Saved entries
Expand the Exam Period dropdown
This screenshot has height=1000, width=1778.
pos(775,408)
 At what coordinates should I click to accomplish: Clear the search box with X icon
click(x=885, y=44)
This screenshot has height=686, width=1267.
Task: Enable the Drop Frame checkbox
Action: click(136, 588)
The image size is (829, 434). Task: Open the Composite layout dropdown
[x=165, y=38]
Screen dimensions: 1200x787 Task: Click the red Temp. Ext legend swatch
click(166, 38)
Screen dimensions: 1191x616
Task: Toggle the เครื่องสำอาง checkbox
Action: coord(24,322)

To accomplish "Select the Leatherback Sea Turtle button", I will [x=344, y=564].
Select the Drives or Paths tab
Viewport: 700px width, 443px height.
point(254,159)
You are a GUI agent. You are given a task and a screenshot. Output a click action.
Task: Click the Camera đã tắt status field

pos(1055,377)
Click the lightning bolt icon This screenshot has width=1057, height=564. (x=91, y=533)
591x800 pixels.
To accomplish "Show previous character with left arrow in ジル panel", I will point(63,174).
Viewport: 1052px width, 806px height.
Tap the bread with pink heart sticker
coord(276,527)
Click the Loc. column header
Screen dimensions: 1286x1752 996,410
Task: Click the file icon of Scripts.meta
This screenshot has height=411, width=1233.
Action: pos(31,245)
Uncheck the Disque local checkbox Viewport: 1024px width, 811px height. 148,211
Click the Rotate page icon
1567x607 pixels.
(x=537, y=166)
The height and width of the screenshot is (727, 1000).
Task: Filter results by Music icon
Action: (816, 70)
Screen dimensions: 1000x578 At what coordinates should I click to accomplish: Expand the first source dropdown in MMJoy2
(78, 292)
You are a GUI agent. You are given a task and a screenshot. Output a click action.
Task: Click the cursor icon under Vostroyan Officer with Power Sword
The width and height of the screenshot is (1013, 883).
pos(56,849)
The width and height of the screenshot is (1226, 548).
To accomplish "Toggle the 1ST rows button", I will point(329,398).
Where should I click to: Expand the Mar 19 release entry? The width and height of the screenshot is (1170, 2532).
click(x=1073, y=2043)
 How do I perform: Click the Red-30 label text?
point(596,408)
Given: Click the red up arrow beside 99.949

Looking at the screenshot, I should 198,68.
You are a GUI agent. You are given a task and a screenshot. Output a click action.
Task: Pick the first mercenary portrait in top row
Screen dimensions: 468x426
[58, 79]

§ What you should do: The answer must be the line containing "591x800 pixels." and every line after it to the end of the records, repeated exactly.

§ Answer section:
591x800 pixels.
To accomplish "Show previous character with left arrow in ジル panel", I will point(63,174).
Viewport: 1052px width, 806px height.
Tap the bread with pink heart sticker
coord(276,527)
Click the Loc. column header
Screen dimensions: 1286x1752 996,410
Task: Click the file icon of Scripts.meta
This screenshot has height=411, width=1233.
Action: pos(31,245)
Uncheck the Disque local checkbox Viewport: 1024px width, 811px height. 148,211
Click the Rotate page icon
1567x607 pixels.
(x=537, y=166)
The height and width of the screenshot is (727, 1000).
Task: Filter results by Music icon
Action: (816, 70)
Screen dimensions: 1000x578 At what coordinates should I click to accomplish: Expand the first source dropdown in MMJoy2
(78, 292)
You are a GUI agent. You are given a task and a screenshot. Output a click action.
Task: Click the cursor icon under Vostroyan Officer with Power Sword
The width and height of the screenshot is (1013, 883).
pos(56,849)
The width and height of the screenshot is (1226, 548).
To accomplish "Toggle the 1ST rows button", I will point(329,398).
Where should I click to: Expand the Mar 19 release entry? The width and height of the screenshot is (1170, 2532).
click(x=1073, y=2043)
 How do I perform: Click the Red-30 label text?
point(596,408)
Given: Click the red up arrow beside 99.949

Looking at the screenshot, I should 198,68.
You are a GUI agent. You are given a task and a screenshot. Output a click action.
Task: Pick the first mercenary portrait in top row
Screen dimensions: 468x426
[58, 79]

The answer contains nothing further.